▶ _Directions_
Retype the data exactly, leaving nothing out.

▶ _Data to examine_
· · ·

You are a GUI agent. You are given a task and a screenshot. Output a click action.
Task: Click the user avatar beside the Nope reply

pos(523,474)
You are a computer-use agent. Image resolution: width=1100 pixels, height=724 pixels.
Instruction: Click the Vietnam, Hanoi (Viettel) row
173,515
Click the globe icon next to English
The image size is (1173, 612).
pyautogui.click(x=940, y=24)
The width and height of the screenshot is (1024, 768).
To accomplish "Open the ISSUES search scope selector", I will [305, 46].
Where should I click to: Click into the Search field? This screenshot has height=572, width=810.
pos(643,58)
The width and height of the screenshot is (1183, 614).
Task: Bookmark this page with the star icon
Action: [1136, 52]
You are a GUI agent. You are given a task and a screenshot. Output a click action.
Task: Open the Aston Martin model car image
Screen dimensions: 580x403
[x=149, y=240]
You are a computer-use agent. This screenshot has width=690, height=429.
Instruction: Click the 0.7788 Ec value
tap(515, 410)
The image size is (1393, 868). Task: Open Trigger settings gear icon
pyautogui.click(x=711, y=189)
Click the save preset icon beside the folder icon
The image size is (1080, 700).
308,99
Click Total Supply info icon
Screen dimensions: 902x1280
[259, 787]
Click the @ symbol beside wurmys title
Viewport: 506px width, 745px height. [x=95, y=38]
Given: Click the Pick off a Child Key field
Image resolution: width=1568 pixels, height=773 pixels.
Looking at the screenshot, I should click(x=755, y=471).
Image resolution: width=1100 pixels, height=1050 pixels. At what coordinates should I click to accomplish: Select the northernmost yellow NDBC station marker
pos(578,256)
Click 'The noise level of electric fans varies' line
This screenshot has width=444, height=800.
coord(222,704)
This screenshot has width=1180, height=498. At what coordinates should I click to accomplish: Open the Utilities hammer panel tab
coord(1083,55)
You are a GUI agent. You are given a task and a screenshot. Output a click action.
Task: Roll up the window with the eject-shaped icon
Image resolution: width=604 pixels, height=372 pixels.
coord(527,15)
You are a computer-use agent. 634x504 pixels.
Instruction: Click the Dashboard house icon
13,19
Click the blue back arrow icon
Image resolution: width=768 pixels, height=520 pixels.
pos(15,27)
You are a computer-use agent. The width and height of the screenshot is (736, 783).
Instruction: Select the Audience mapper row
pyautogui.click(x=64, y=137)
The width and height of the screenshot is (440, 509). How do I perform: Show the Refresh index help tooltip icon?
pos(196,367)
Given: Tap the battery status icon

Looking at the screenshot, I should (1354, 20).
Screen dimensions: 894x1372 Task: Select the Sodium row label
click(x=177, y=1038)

· · ·

▶ _Task answer_
You are a GUI agent. You are given a task and a screenshot. Output a click action.
Task: Click the user avatar beside the Nope reply

pos(523,474)
You are a computer-use agent. Image resolution: width=1100 pixels, height=724 pixels.
Instruction: Click the Vietnam, Hanoi (Viettel) row
173,515
Click the globe icon next to English
The image size is (1173, 612).
pyautogui.click(x=940, y=24)
The width and height of the screenshot is (1024, 768).
To accomplish "Open the ISSUES search scope selector", I will [305, 46].
Where should I click to: Click into the Search field? This screenshot has height=572, width=810.
pos(643,58)
The width and height of the screenshot is (1183, 614).
Task: Bookmark this page with the star icon
Action: [1136, 52]
You are a GUI agent. You are given a task and a screenshot. Output a click action.
Task: Open the Aston Martin model car image
Screen dimensions: 580x403
[x=149, y=240]
You are a computer-use agent. This screenshot has width=690, height=429.
Instruction: Click the 0.7788 Ec value
tap(515, 410)
The image size is (1393, 868). Task: Open Trigger settings gear icon
pyautogui.click(x=711, y=189)
Click the save preset icon beside the folder icon
The image size is (1080, 700).
308,99
Click Total Supply info icon
Screen dimensions: 902x1280
[259, 787]
Click the @ symbol beside wurmys title
Viewport: 506px width, 745px height. [x=95, y=38]
Given: Click the Pick off a Child Key field
Image resolution: width=1568 pixels, height=773 pixels.
Looking at the screenshot, I should click(x=755, y=471).
Image resolution: width=1100 pixels, height=1050 pixels. At what coordinates should I click to accomplish: Select the northernmost yellow NDBC station marker
pos(578,256)
Click 'The noise level of electric fans varies' line
This screenshot has width=444, height=800.
coord(222,704)
This screenshot has width=1180, height=498. At what coordinates should I click to accomplish: Open the Utilities hammer panel tab
coord(1083,55)
You are a GUI agent. You are given a task and a screenshot. Output a click action.
Task: Roll up the window with the eject-shaped icon
Image resolution: width=604 pixels, height=372 pixels.
coord(527,15)
You are a computer-use agent. 634x504 pixels.
Instruction: Click the Dashboard house icon
13,19
Click the blue back arrow icon
Image resolution: width=768 pixels, height=520 pixels.
pos(15,27)
You are a computer-use agent. The width and height of the screenshot is (736, 783).
Instruction: Select the Audience mapper row
pyautogui.click(x=64, y=137)
The width and height of the screenshot is (440, 509). How do I perform: Show the Refresh index help tooltip icon?
pos(196,367)
Given: Tap the battery status icon

Looking at the screenshot, I should (1354, 20).
Screen dimensions: 894x1372 Task: Select the Sodium row label
click(x=177, y=1038)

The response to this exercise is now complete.